## [Document section]
*** Begin section ***
The successive earthquakes and aftershocks were rattling the nerves not only of residents close to the epicenter but also those living along the active fault planes who were not used to strong earth movements. Some reported dizziness, anxiety, depression and other post-traumatic stress symptoms after experiencing continuous shaking and periodic vibrations.

As this article was written, less frequent but perceptible tremors were felt on the affected areas although everyone is reportedly bracing for aftershocks which many hope and pray, would not turn out to be the dreaded “big one,” as some irresponsible persons are falsely posting on social media. Shake a rattle drum to this latter blokes.

According to Philippine Institute of Volcanology and Seismology (Phivolcs), since the 1900s, Mindanao has been rocked by at least 35 earthquakes, three of which, felt at “Intensity 7” or worse, were deemed destructive: the 1976 Moro Gulf earthquake which caused a tsunami reaching up to nine meters that killed about 8,000 people including the unaccounted ones; the 1999 series of earthquakes in Agusan del Sur damaging roads, and poorly constructed schools and infrastructure; and the Sultan Kudarat earthquake in 2002, killing eight people with 41 others injured and affecting over seven thousand families in the provinces of Sarangani, North and South Cotabato (Rappler 2019). Shake a rattle of prayers for all who perished in these tragedies.

The series of earthquakes in October of this year, just weeks apart, with magnitudes of over 6 hitting many provinces, again, in Cotabato and southern parts of Davao accounted for the death toll of 22, damaging homes, school buildings and many infrastructure, shaking and sending chills to many residents who have to deal with continuing albeit smaller tremors which can be felt as far up the city of Cagayan de Oro and down the southern province of Sarangani.

Some local officials reported residents having developed “earthquake phobia” keeping watch on their clock hanging inside their tents in evacuation sites, losing sleep with anxiety awaiting when the next tremor would be coming. With frayed nerves, some would panic over even slight ground shakings.

But this is not about the temblor as much as the response of people and the country’s leaders and responsible officials. Except for the government of China which donated P22 million in aid and support for relief efforts in Mindanao, hurray for China, other foreign countries just expressed condolences and messages of sympathy to families of victims. No pledges, no assistance. Perhaps, they can’t trust our government agencies to do the job for them anymore. To them, a shake of the baby rattle.

To the initial bunch of donors who immediately come with their financial assistance such as Yorme Isko Moreno of Manila with his P5 million personal money, Mayor Vico Sotto with relief goods and P14 million coming from the people of Pasig City, Mayor Marcy Teodoro of Marikina with 100 modular tents, movie star Angel Locsin who moved about sans fanfare for her charity work offering food and other assistance to victims in Davao and North Cotabato, to Mayor Inday Duterte for relief distribution, Cebu provincial government for disaster relief campaign and to the many nameless others who came with their relief aids, shake a rattle of joy and thankfulness for their kindness and generosity.

To our government officials and politicians goes our appeal to set aside politics, distribute the relief items according to the wishes of their donors and not allow goods to rot because of political colors as was shown in the previous administration’s handling of donated goods. To them, shake a rattle of enlightenment and peace.

In whatever disaster or crisis that befalls the country, trust Filipinos’ resiliency and coping mechanisms such as resorting to prayers and humor to come to their succor.

Social media become a natural venue for memes, practical jokes and bantering such as the ones which came after Pastor Apollo C. Quiboloy reportedly claimed that he caused to stop the earthquakes so they can no longer create damage. To everyone, shake a rattle of laughter and fun while we help provide for the needs of our less fortunate brethren in Cotabato and Davao provinces.
*** End section ***
## [Excerpted data]
*** Begin section ***
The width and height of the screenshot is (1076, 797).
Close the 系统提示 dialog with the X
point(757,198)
*** End section ***
*** Begin section ***
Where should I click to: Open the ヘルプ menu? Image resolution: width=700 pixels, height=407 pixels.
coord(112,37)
*** End section ***
## [Parts of the exercise]
• 1. Do the following statements agree with the text above on the Mindanao earthquakes? Answer yes or no for each, and quote the words of the text that decide it.
(a) The 1976 Moro Gulf earthquake caused a tsunami that reached up to nine meters.
(b) The October earthquakes accounted for a death toll of 35.
(c) The mayor of Marikina gave 100 modular tents.
• 2. Reproduce word for word the part of the text on the Mindanao earthquakes that begins at the words "The successive earthquakes" and stops after "this latter blokes.".

## [Completed exercise]
• 1.
(a) Yes: "the 1976 Moro Gulf earthquake which caused a tsunami reaching up to nine meters"
(b) No: "accounted for the death toll of 22"
(c) Yes: "Mayor Marcy Teodoro of Marikina with 100 modular tents"

• 2.
The successive earthquakes and aftershocks were rattling the nerves not only of residents close to the epicenter but also those living along the active fault planes who were not used to strong earth movements. Some reported dizziness, anxiety, depression and other post-traumatic stress symptoms after experiencing continuous shaking and periodic vibrations.

As this article was written, less frequent but perceptible tremors were felt on the affected areas although everyone is reportedly bracing for aftershocks which many hope and pray, would not turn out to be the dreaded “big one,” as some irresponsible persons are falsely posting on social media. Shake a rattle drum to this latter blokes.